Viktoria Chaika

Personal information
- Born: 26 December 1980 (age 45) Marhanets, Ukrainian SSR
- Height: 1.64 m (5 ft 5 in)
- Weight: 49 kg (108 lb)

Sport
- Sport: Sports shooting

Medal record
Representing Belarus
ISSF World Shooting Championships
| Gold medal – first place | 1998 Barcelona | 10 m Air Pistol Women |
| Bronze medal – third place | 2010 Munich | 10 m Air Pistol Women |
| Bronze medal – third place | 2006 Zagreb | 10 m Air Pistol Women |

= Viktoria Chaika =

Belarusian sport shooter (born 1980)

Viktoria Uladzimirauna Chaika (Вікторыя Уладзіміраўна Чайка, born 26 December 1980) is a Belarusian female sport shooter.
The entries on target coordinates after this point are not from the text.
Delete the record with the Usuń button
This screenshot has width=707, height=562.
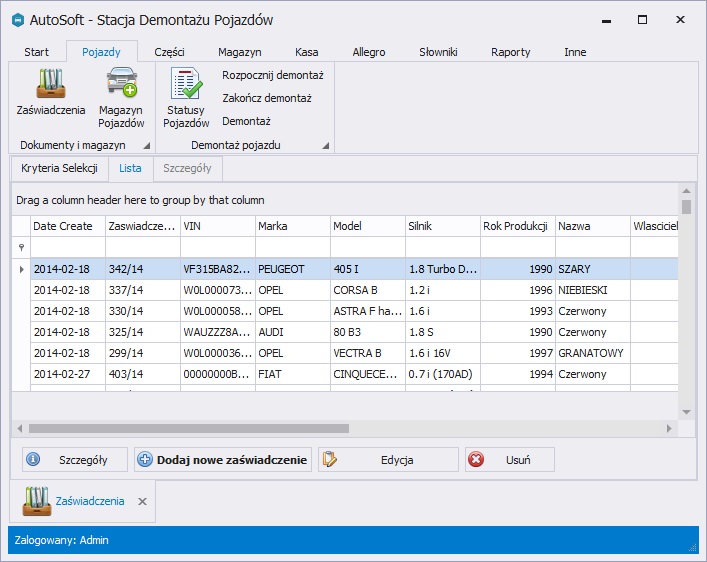[x=509, y=460]
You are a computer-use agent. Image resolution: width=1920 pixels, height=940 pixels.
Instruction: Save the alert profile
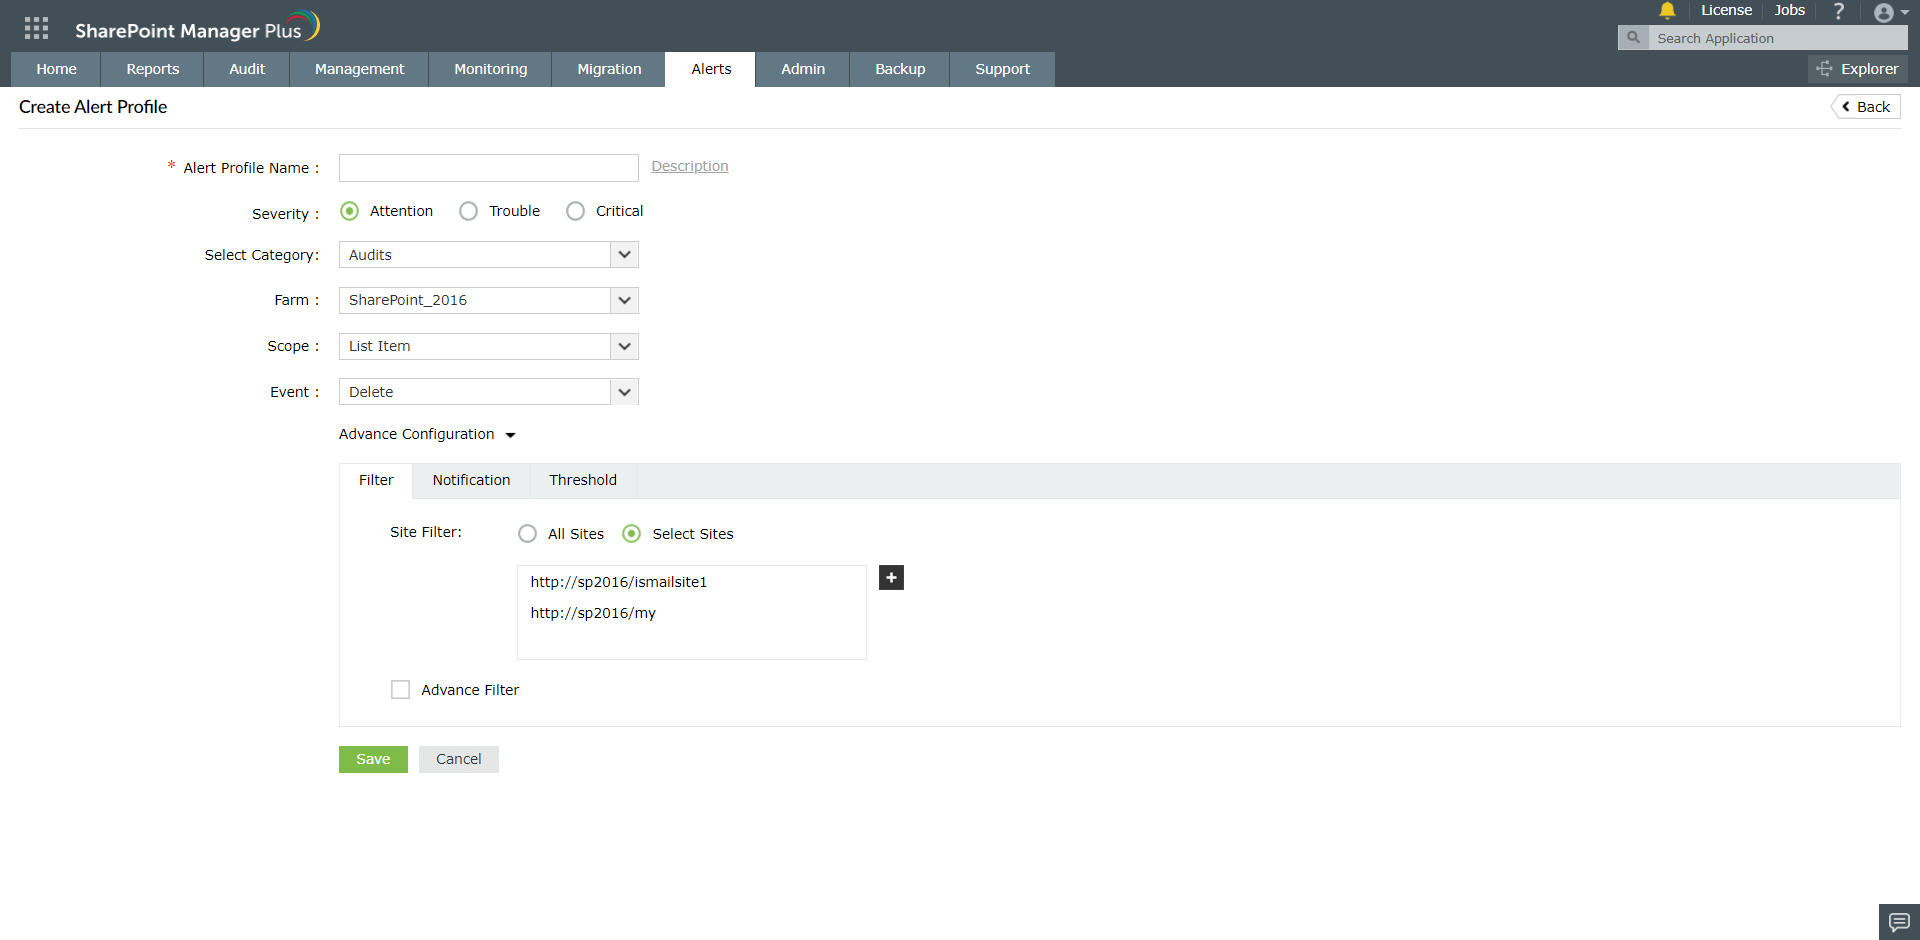tap(372, 759)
At the 2012 Summer Olympics, she competed in the Women's 10 metre air pistol, finishing fifth, and the Women's 25 metre pistol, finishing 25th. She also competed at the 2008, 2004 and 2000 Olympic games in the 10 metre air pistol (finishing in 4th, 16th and 11th respectively) and the 2008 and 2004 Games in the 25 metre pistol events (finishing in 13th and 32nd respectively).